**SUPPLIED DATA:**
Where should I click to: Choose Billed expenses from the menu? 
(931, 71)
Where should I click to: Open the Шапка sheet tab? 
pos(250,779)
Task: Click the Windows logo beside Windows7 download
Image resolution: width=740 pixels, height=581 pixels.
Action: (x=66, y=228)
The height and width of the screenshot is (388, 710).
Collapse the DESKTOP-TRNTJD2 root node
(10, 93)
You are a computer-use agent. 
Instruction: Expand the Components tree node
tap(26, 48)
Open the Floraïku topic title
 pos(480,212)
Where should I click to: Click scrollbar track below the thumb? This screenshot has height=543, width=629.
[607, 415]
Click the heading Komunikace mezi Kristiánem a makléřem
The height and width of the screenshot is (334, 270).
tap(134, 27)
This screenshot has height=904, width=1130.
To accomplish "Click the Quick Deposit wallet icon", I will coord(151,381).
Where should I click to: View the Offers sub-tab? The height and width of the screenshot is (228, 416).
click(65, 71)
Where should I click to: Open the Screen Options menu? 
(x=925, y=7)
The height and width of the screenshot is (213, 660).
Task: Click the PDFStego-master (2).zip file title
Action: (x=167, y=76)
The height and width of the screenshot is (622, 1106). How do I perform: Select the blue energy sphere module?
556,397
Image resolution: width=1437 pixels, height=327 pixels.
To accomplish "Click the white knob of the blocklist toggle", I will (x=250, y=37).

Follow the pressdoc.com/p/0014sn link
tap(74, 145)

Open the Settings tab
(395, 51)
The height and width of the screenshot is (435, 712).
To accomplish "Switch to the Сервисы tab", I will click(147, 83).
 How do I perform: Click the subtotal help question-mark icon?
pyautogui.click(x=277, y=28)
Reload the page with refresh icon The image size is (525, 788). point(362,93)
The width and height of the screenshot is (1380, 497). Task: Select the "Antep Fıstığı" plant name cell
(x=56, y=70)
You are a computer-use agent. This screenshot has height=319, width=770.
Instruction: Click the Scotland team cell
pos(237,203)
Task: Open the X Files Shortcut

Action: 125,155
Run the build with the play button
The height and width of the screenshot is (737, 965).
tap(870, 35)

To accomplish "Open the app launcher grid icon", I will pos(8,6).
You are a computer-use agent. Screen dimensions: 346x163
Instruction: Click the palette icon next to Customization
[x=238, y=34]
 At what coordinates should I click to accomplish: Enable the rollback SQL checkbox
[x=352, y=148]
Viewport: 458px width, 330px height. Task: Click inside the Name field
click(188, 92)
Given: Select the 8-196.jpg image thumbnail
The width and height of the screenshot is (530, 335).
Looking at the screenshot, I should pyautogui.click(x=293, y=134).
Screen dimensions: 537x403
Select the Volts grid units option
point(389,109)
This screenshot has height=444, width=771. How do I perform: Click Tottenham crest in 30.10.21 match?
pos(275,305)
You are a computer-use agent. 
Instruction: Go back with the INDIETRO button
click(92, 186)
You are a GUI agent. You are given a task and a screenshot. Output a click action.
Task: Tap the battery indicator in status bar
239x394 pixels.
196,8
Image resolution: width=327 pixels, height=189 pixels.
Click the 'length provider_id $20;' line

**ACTION ITEM:** Word for word, reproduce every record shown above.

**SOLUTION TO THIS EXERCISE:**
Where should I click to: Choose Billed expenses from the menu? 
(931, 71)
Where should I click to: Open the Шапка sheet tab? 
pos(250,779)
Task: Click the Windows logo beside Windows7 download
Image resolution: width=740 pixels, height=581 pixels.
Action: (x=66, y=228)
The height and width of the screenshot is (388, 710).
Collapse the DESKTOP-TRNTJD2 root node
(10, 93)
You are a computer-use agent. 
Instruction: Expand the Components tree node
tap(26, 48)
Open the Floraïku topic title
 pos(480,212)
Where should I click to: Click scrollbar track below the thumb? This screenshot has height=543, width=629.
[607, 415]
Click the heading Komunikace mezi Kristiánem a makléřem
The height and width of the screenshot is (334, 270).
tap(134, 27)
This screenshot has height=904, width=1130.
To accomplish "Click the Quick Deposit wallet icon", I will coord(151,381).
Where should I click to: View the Offers sub-tab? The height and width of the screenshot is (228, 416).
click(65, 71)
Where should I click to: Open the Screen Options menu? 
(x=925, y=7)
The height and width of the screenshot is (213, 660).
Task: Click the PDFStego-master (2).zip file title
Action: (x=167, y=76)
The height and width of the screenshot is (622, 1106). How do I perform: Select the blue energy sphere module?
556,397
Image resolution: width=1437 pixels, height=327 pixels.
To accomplish "Click the white knob of the blocklist toggle", I will (x=250, y=37).

Follow the pressdoc.com/p/0014sn link
tap(74, 145)

Open the Settings tab
(395, 51)
The height and width of the screenshot is (435, 712).
To accomplish "Switch to the Сервисы tab", I will click(147, 83).
 How do I perform: Click the subtotal help question-mark icon?
pyautogui.click(x=277, y=28)
Reload the page with refresh icon The image size is (525, 788). point(362,93)
The width and height of the screenshot is (1380, 497). Task: Select the "Antep Fıstığı" plant name cell
(x=56, y=70)
You are a computer-use agent. This screenshot has height=319, width=770.
Instruction: Click the Scotland team cell
pos(237,203)
Task: Open the X Files Shortcut

Action: 125,155
Run the build with the play button
The height and width of the screenshot is (737, 965).
tap(870, 35)

To accomplish "Open the app launcher grid icon", I will pos(8,6).
You are a computer-use agent. Screen dimensions: 346x163
Instruction: Click the palette icon next to Customization
[x=238, y=34]
 At what coordinates should I click to accomplish: Enable the rollback SQL checkbox
[x=352, y=148]
Viewport: 458px width, 330px height. Task: Click inside the Name field
click(188, 92)
Given: Select the 8-196.jpg image thumbnail
The width and height of the screenshot is (530, 335).
Looking at the screenshot, I should pyautogui.click(x=293, y=134).
Screen dimensions: 537x403
Select the Volts grid units option
point(389,109)
This screenshot has height=444, width=771. How do I perform: Click Tottenham crest in 30.10.21 match?
pos(275,305)
You are a computer-use agent. 
Instruction: Go back with the INDIETRO button
click(92, 186)
You are a GUI agent. You are given a task and a screenshot. Output a click action.
Task: Tap the battery indicator in status bar
239x394 pixels.
196,8
Image resolution: width=327 pixels, height=189 pixels.
Click the 'length provider_id $20;' line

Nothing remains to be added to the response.